--- Belgeden bölüm ---
MMO KAYNAK TEKNOLOJİSİ XI. ULUSAL KONGRE VE SERGİSİ BAŞLADI

15.11.2019

TMMOB Makina Mühendisleri Odası tarafından 15-16 Kasım 2019 tarihlerinde planlanan 11. Kaynak Teknolojisi Ulusal Kongre ve Sergisi Ankara Sanayi Odası Sürekli Eğitim Merkezi (ASO-SEM)’nde başladı. 

İki gün sürecek olan kongrenin açış konuşmaları MMO Ankara Şube Yönetim Kurulu Başkanı Sadettin Özkalender, MMO Yönetim Kurulu Başkanı Yunus Yener, TMMOB Yönetim Kurulu Başkanı Emin Koramaz, Ankara Sanayi Odası 1. Organize Sanayi Bölgesi Yönetim Kurulu Üyesi Serdar Tütek ve Ankara Sanayi Odası Yönetim Kurulu Başkanı Nurettin Özdebir tarafından yapıldı.

TMMOB Yönetim Kurulu Başkanı Emin Koramaz şöyle konuştu:

“Makina Mühendisleri Odamız tarafından bu yıl on birincisi düzenlenen Kaynak Teknolojileri Ulusal Kongre ve Sergisi’ne hepiniz hoş geldiniz. TMMOB Yönetim Kurulu adına sizleri saygı ve sevgiyle selamlıyorum. 
Kongrenin düzenlenmesinde emekleri bulunan Danışma, Düzenleme, Yürütme Kurullarımıza, Makina Mühendisleri Odamızın Ankara Şube ve Oda merkez yöneticilerine, kongre sekreterleri ve Oda çalışanlarımız ile görüşlerini bizlerle paylaşacak uzmanlar ve bilim insanlarına teşekkür ediyorum.
---
_Verilen görevler_:
**a.** Kongre haberinde "TMMOB Makina Mühendisleri" sözlerinin geçtiği yerden başlayıp "Özdebir tarafından yapıldı." sözleriyle biten kısmı "İki gün" yerine "Üç gün" koyarak düzenle ve tekrar yaz.
**b.** Kongre haberine göre açış konuşmalarını yapan kişilerin adlarını sırala.
Buradaki kayıtlara hiç gerek yok.
--- Verilen bilgiler ---
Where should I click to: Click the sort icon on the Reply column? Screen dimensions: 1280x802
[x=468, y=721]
---
--- Verilen bilgiler ---
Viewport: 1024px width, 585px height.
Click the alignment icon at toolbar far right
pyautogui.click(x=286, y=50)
---
--- Verilen bilgiler ---
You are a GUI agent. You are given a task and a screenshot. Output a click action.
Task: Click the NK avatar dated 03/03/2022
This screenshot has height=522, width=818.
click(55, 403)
---
_Görevlerin cevapları_:
**a.**
TMMOB Makina Mühendisleri Odası tarafından 15-16 Kasım 2019 tarihlerinde planlanan 11. Kaynak Teknolojisi Ulusal Kongre ve Sergisi Ankara Sanayi Odası Sürekli Eğitim Merkezi (ASO-SEM)’nde başladı. 

Üç gün sürecek olan kongrenin açış konuşmaları MMO Ankara Şube Yönetim Kurulu Başkanı Sadettin Özkalender, MMO Yönetim Kurulu Başkanı Yunus Yener, TMMOB Yönetim Kurulu Başkanı Emin Koramaz, Ankara Sanayi Odası 1. Organize Sanayi Bölgesi Yönetim Kurulu Üyesi Serdar Tütek ve Ankara Sanayi Odası Yönetim Kurulu Başkanı Nurettin Özdebir tarafından yapıldı.

**b.** Sadettin Özkalender, Yunus Yener, Emin Koramaz, Serdar Tütek, Nurettin Özdebir